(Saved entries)
****************

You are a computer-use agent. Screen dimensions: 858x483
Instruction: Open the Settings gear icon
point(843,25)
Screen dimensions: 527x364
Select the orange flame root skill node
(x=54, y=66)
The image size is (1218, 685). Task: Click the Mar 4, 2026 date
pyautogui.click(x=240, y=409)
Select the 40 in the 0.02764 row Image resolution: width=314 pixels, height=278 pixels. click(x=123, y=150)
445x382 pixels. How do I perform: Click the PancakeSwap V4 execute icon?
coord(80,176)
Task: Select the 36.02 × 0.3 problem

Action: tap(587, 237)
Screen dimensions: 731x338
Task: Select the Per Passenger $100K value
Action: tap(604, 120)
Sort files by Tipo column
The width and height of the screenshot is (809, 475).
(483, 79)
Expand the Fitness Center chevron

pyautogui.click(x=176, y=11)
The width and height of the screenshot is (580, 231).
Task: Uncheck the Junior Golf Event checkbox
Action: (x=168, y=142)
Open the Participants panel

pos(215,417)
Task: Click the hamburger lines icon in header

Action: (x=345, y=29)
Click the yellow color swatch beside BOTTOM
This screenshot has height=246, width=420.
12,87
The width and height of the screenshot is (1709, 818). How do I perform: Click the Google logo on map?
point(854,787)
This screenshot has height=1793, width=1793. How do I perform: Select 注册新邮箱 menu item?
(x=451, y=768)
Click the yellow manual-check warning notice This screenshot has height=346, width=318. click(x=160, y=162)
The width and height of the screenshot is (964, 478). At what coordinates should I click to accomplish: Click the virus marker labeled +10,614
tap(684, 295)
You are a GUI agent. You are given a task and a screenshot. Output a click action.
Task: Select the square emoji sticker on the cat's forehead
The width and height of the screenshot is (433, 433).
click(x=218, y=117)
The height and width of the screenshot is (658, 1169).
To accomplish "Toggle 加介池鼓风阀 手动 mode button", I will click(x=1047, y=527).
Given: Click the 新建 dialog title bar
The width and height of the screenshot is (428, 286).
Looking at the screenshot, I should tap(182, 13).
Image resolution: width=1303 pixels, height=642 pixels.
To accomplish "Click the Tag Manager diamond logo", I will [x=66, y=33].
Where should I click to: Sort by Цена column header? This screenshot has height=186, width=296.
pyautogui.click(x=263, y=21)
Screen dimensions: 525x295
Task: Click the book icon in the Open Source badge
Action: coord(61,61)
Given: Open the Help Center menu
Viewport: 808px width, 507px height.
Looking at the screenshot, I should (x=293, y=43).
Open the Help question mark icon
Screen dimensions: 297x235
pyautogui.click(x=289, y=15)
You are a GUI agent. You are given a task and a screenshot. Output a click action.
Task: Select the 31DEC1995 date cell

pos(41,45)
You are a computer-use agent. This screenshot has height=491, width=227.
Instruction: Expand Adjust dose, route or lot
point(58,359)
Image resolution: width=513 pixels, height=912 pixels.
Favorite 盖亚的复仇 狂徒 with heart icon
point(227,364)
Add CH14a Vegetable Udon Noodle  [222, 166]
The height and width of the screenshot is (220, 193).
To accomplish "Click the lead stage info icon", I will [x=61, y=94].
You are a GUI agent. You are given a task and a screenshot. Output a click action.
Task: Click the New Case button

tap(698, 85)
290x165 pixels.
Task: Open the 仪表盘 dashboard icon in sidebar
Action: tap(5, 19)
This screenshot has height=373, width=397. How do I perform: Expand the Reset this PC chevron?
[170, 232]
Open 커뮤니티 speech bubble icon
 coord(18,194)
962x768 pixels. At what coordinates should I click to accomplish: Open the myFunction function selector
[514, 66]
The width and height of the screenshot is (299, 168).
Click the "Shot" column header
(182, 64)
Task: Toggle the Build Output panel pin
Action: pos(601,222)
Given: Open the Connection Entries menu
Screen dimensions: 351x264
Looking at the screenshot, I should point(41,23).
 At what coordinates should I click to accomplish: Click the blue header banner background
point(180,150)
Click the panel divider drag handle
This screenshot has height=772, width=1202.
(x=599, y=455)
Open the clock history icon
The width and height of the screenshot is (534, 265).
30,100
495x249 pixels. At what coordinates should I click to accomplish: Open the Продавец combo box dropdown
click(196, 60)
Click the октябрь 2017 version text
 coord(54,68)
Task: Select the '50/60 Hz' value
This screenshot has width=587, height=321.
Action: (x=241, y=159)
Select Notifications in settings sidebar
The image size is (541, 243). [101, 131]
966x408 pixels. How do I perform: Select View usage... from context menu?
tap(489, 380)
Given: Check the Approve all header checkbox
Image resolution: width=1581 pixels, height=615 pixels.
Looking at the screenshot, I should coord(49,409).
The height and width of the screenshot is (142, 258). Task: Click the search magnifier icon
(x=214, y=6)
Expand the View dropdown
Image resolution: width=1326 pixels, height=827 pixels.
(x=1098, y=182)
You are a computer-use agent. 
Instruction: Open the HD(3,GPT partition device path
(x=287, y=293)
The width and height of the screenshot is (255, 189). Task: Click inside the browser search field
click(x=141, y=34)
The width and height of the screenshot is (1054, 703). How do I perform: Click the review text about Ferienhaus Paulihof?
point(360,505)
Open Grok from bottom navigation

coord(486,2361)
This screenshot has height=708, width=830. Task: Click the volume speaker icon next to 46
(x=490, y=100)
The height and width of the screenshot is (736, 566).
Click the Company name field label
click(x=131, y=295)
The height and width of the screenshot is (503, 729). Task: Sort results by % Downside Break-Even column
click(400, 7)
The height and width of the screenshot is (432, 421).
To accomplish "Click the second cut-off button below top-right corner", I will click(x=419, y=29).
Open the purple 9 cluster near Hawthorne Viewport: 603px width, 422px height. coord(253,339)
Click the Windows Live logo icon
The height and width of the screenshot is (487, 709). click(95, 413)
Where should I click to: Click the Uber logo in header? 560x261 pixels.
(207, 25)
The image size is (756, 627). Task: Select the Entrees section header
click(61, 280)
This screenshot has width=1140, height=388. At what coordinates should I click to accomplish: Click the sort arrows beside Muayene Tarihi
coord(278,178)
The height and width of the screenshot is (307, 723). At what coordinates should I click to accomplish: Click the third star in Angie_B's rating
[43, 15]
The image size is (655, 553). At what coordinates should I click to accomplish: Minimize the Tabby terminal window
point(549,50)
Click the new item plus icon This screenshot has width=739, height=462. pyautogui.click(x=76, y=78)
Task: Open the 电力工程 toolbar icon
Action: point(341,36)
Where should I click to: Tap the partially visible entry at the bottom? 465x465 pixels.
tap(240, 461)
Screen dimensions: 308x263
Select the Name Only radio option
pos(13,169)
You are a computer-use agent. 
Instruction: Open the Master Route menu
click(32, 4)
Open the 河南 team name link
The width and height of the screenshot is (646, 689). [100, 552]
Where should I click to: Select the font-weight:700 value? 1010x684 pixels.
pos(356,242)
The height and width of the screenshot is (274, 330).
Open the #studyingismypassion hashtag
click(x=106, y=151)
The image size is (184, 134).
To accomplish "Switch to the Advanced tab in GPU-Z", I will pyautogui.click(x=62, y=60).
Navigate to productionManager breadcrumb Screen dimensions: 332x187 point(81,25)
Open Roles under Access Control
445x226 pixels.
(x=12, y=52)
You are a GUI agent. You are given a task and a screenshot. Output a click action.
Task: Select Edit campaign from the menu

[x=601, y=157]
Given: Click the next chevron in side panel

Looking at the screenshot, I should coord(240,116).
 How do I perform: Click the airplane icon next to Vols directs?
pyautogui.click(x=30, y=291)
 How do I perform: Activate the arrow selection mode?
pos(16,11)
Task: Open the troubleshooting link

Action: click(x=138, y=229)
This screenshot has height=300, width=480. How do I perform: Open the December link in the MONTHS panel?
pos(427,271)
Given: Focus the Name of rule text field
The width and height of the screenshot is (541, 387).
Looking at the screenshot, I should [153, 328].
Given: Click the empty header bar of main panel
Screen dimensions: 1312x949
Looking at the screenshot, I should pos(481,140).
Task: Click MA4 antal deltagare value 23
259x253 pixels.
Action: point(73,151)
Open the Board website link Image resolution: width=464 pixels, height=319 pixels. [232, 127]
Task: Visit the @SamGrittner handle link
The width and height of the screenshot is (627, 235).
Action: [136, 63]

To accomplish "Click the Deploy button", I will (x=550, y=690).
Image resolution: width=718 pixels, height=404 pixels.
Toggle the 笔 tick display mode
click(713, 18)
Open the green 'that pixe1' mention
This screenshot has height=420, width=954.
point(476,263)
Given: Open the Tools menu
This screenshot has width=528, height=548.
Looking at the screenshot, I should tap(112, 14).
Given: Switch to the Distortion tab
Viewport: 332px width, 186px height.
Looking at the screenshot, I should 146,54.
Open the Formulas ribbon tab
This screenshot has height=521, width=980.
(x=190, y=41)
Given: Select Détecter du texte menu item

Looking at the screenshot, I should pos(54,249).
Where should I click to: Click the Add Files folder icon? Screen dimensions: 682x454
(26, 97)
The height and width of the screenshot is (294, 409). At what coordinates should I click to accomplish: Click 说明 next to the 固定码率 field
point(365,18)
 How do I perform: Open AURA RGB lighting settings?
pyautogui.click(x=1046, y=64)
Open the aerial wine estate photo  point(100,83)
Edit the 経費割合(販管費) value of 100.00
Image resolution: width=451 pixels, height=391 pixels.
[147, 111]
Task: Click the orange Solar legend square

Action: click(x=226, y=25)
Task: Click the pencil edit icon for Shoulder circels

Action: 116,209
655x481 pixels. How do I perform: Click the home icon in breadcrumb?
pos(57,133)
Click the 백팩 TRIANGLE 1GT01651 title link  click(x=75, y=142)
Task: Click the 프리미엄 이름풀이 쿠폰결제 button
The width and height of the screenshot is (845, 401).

****************

■ **Task**
Using the records above, filter out every line that lacks the string "title" and copy the rest.

■ **Solution to this task**
Given: Click the 新建 dialog title bar
Click the 백팩 TRIANGLE 1GT01651 title link  click(x=75, y=142)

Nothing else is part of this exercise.